On August 19, 2025, the Court sent the case back to the county trial court and directed it to expand its analysis of whether Facebook posts of school board members on their personal page are records of the School District. (Penncrest Sch. Dist. v. Cagle.)
What Happened
In May, 2021, a high school library in Penncrest School District included, amidst a display of about 70 books, several books that addressed LBGTQ+ issues. A third-party contractor posted a picture of the display on Facebook. Two school board members then shared the post on their personal Facebook pages. One of the board members also expressed an opinion against teaching students about LGBTQ+ topics.
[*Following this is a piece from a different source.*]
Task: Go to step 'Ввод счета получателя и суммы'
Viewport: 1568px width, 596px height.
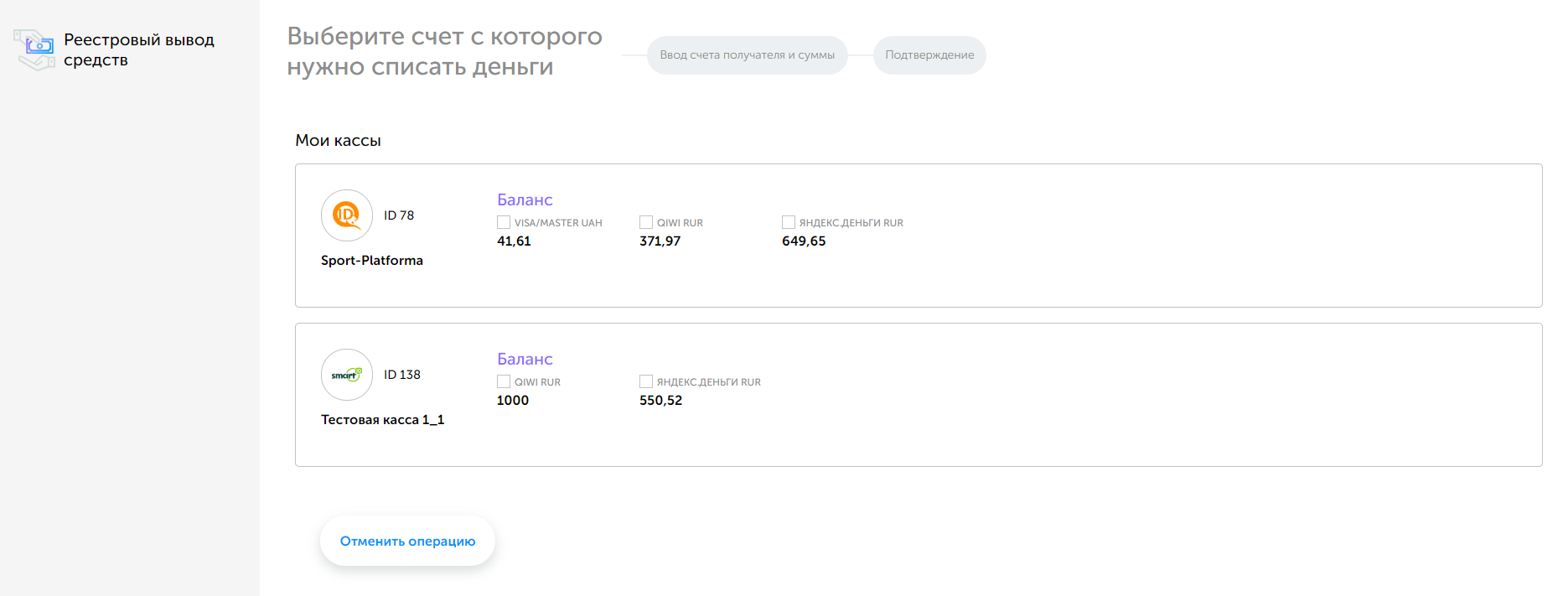Action: pyautogui.click(x=747, y=55)
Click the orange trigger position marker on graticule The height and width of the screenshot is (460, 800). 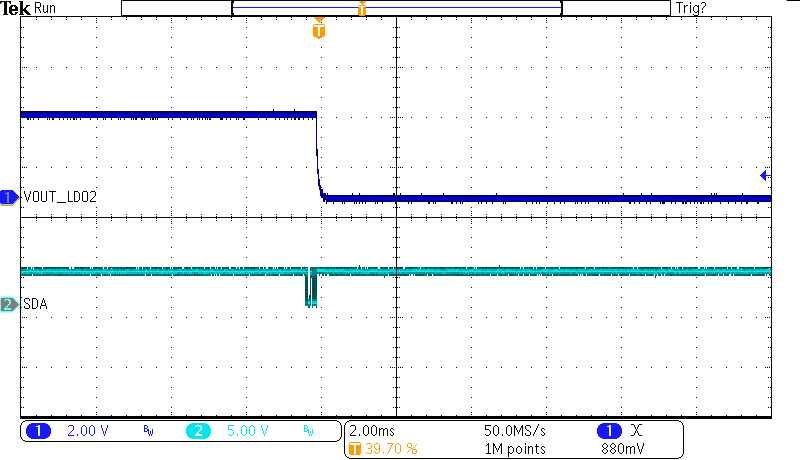click(x=319, y=29)
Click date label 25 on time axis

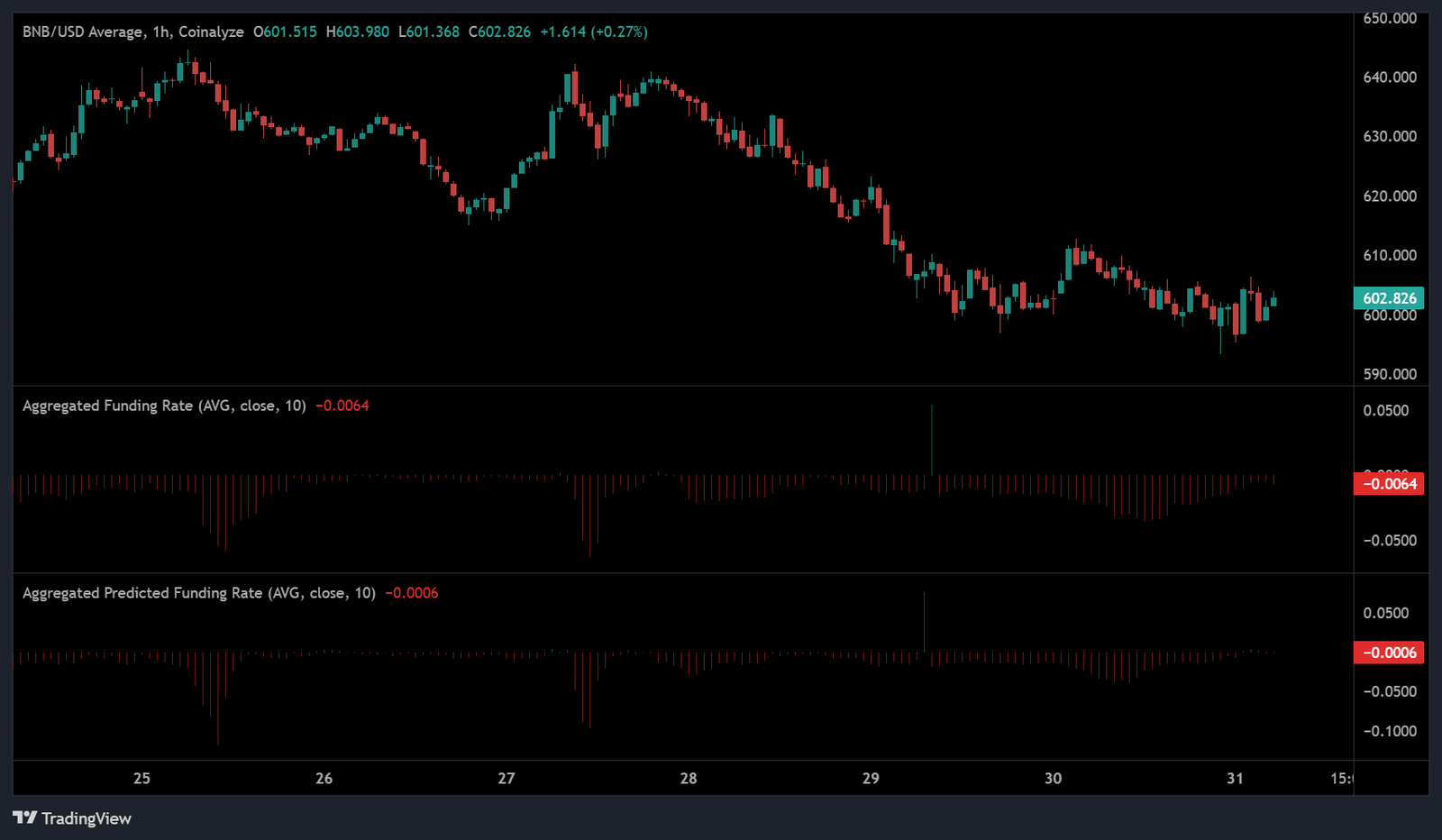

A local newspaper published an article about the topic. Thomas Cagle then filed a Right to Know request to the District, seeking disclosure of correspondence among the two Board members and the District “regarding homosexuality” as well as both Facebooks posts.
The District provided correspondence but denied disclosure of the Facebooks posts because they did not exist on the District’s accounts.
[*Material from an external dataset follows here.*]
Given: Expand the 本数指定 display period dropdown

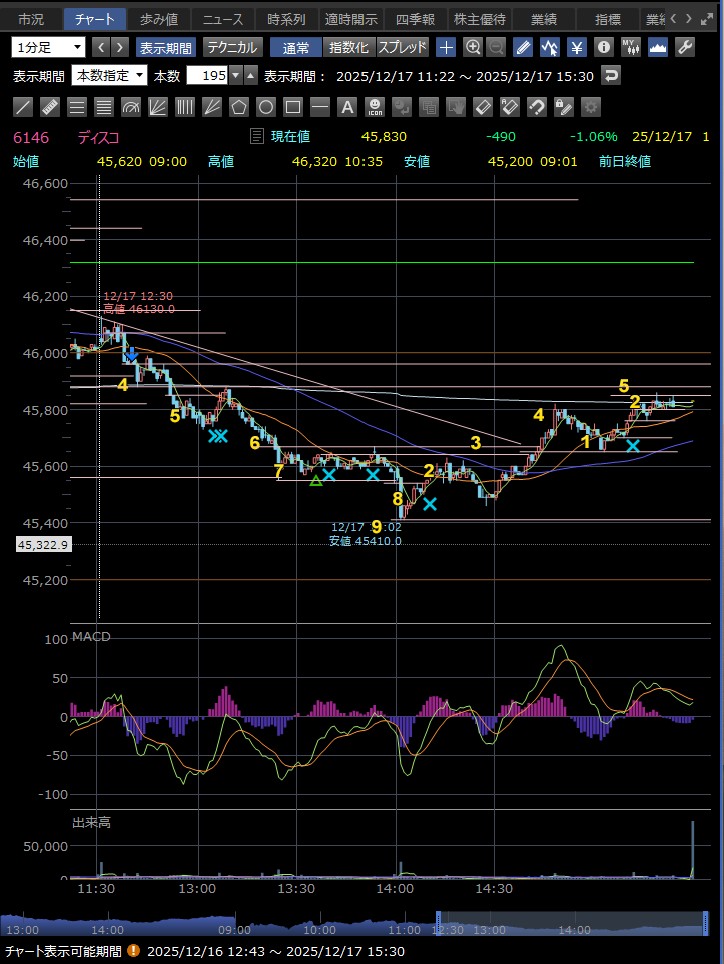Looking at the screenshot, I should click(x=109, y=76).
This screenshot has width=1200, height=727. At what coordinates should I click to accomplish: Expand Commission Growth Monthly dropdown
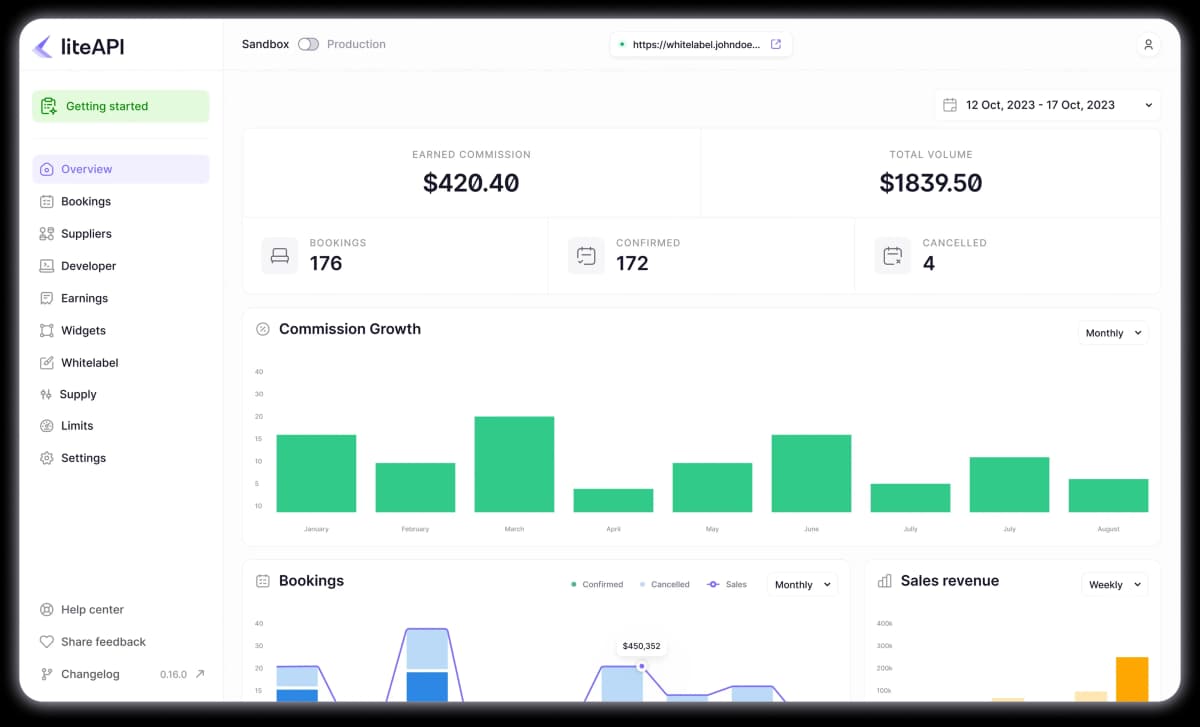1113,333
A series of appeals followed, first to the Office of Open Records, then to the county trial court, which both directed disclosure of the Facebook posts to Cagle. The District then appealed to the Commonwealth Court.
The Commonwealth Court took a deep dive into the definitions within RTKL of a “record” and reviewed previous decisions that addressed when a record documents a transaction or activity of a public agency. This discussion included analysis of factors to determine when emails issued from a private account are public and when emails contained on an agency’s server are not public.
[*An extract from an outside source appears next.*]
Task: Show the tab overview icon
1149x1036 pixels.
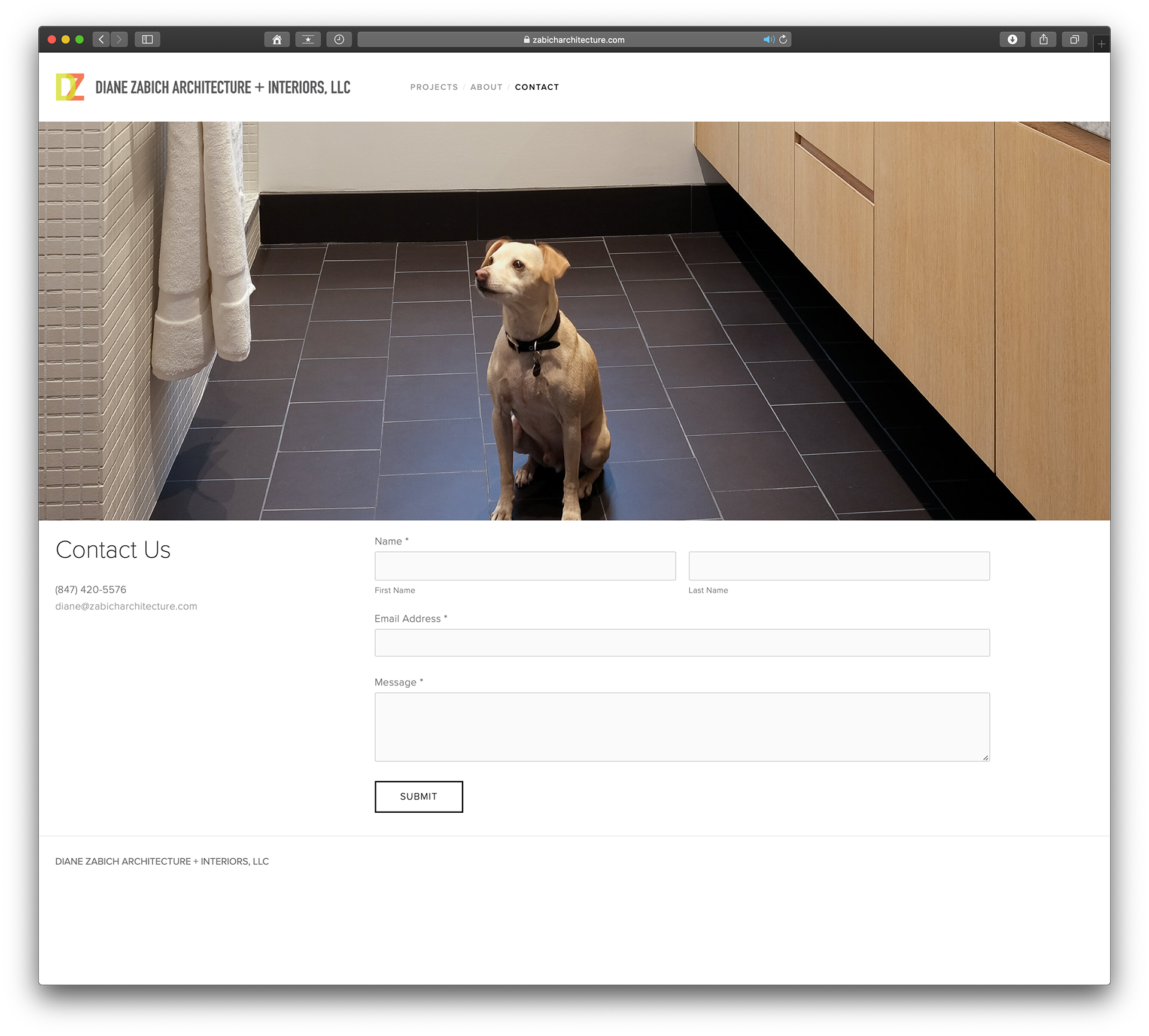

The Commonwealth Court then reviewed two OOR determinations that specifically addressed social media content. The OOR determinations examined whether the social media page was or seemed to be an official agency page, and whether the content of the posts reflected agency activities or business.
The Commonwealth Court also referenced the US Supreme Court decision in Lindke v. Freed, which held that a government official’s social media posts are attributed to the governmental entity only if the official had authority to speak on its behalf and purported to exercise that authority.
The Commonwealth Court vacated the trial court decision and remanded with instructions to expand its analysis of the issues presented. In doing so, the Commonwealth Court identified factors that should be considered, but noted that they were “non-exclusive”: (1) the “trappings” of the account – is it public or private, does it have the appearance of an official agency account?; (2) does the post constitute agency action or was it created in connection with agency action?; and (3) was the account made or the post issued in the individual’s officially capacity?
Cagle appealed to the Supreme Court. The Court found no error in the Commonwealth Court’s legal analysis and agreed that these issues require a very fact- and situation-specific analysis.
After reviewing the statute and case law and generally agreeing with the Commonwealth Court’s summary of the same, the Supreme Court affirmed the decision and remanded the case to the trial court for further analysis.
Bottom Line For Schools
Districts and board members need to be on notice that what they post on social media, even on their personal accounts, could end up as a public record subject to disclosure under the Right to Know law.
The courts identified several factors for consideration when determining whether social media posts are records of an agency. The courts were careful to note that the list of factors is not exclusive and that other considerations may exist. The answer is simple when social media posts are issued by the school district or at its direction. When this is not the case, schools should contact their solicitor for guidance.